Nur Gold, in Form von vielen Knöpfen, Kettengürteln und Ohrgehängen, darf die Pariser Düsternis beleben. Schimmernde Perlen, permanentes Statussymbol zum kleinen Schwarzen, sind out.
* 2. v. r.: Mannequin Véronique.
Lange Ärmel zieren die Abendkleider, zuweilen auch ein Minimum an Straß und Strauß. »Sie eignen sich«, befand die »Times«, »vorzüglich zum Diskutieren.« Nur gelegentlich könnte der Anblick bloßgelegter Brüste in tiefen V-Ausschnitten den Diskussionspartner beim Reden hemmen.
Der Abstand zwischen Haute Couture und revoltierenden Renault-Arbeitern schien in der Tat auf wenige Denkschritte verkürzt, als Yves Samt-Laurent die modische Tristesse erläuterte. »Galapremieren, Wohltätigkeitsbälle und Jachtpartys«, meditierte er, als hätte er Habermas gelesen, »gehören zu einer Gesellschaft, die keine Bedeutung mehr hat. Ich habe genug von den reichen alten Frauen.«
Ähnlich empfand auch die amerikanische Modejournalistin Eugenia Sheppard »Nein«, meinte sie angesichts all der traurigen Schlichtheit, »es ist in diesem Winter nicht schick. reich zu sein.«
Richtig arm darf man beim Maßschneider Cardin sein. Er bot, Inmitten feiner Roben, ein Kleid für 80 Mark, das nicht genäht, sondern aus Kunststoffmasse nahtlos gegossen wird. Das Kleid wiegt 50 Gramm und läßt sich in fünf Minuten waschen und trocknen. »Im Kino«, so begründete Cardin die ungewöhnliche Nachbarschaft von billigem Guß- und teurem Nähkleid, »sitzen doch auch die Armen neben den Reichen.«
Schwarz wurde selbst dem Geometriker Courrèges vor Augen, der bisher Weiß für alle Jahreszeiten diktiert hatte. Wie sein Konkurrent Saint-Laurent zeigte er schwarze Strümpfe, allerdings auch schwarzen Chiffon mit dem Zweck, die rosigen Brustwarzen seiner -- übrigens recht prallen -- Vorführdamen ans Scheinwerferlicht zu heben.
Den größten Erfolg hatte Cardin mit einer gestrickten Wollhose, denn dazu trugen die Mädchen oben nichts als ein seidenes Halstuch. Die schönsten Rosenknöspchen zeigte so die ehrenwerte blonde Véronique -- Tochter des französischen Staatssekretärs am Quai d'Orsay, Monsieur Yvon Bourges.

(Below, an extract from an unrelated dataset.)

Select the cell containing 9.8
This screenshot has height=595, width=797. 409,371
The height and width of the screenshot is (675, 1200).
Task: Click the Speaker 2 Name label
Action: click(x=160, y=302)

Modisch aktuell präsentierte sich auch Maître Cardin selber, als er im Wintergarten seines moosgrünen Appartements für seine reichsten Kunden eine Champagner-Party gab. Der Gastgeber bot ihnen die nackte, unbehaarte Brust. Denn er trug nur einen seidenen Judokittel. Farbe: schwarz.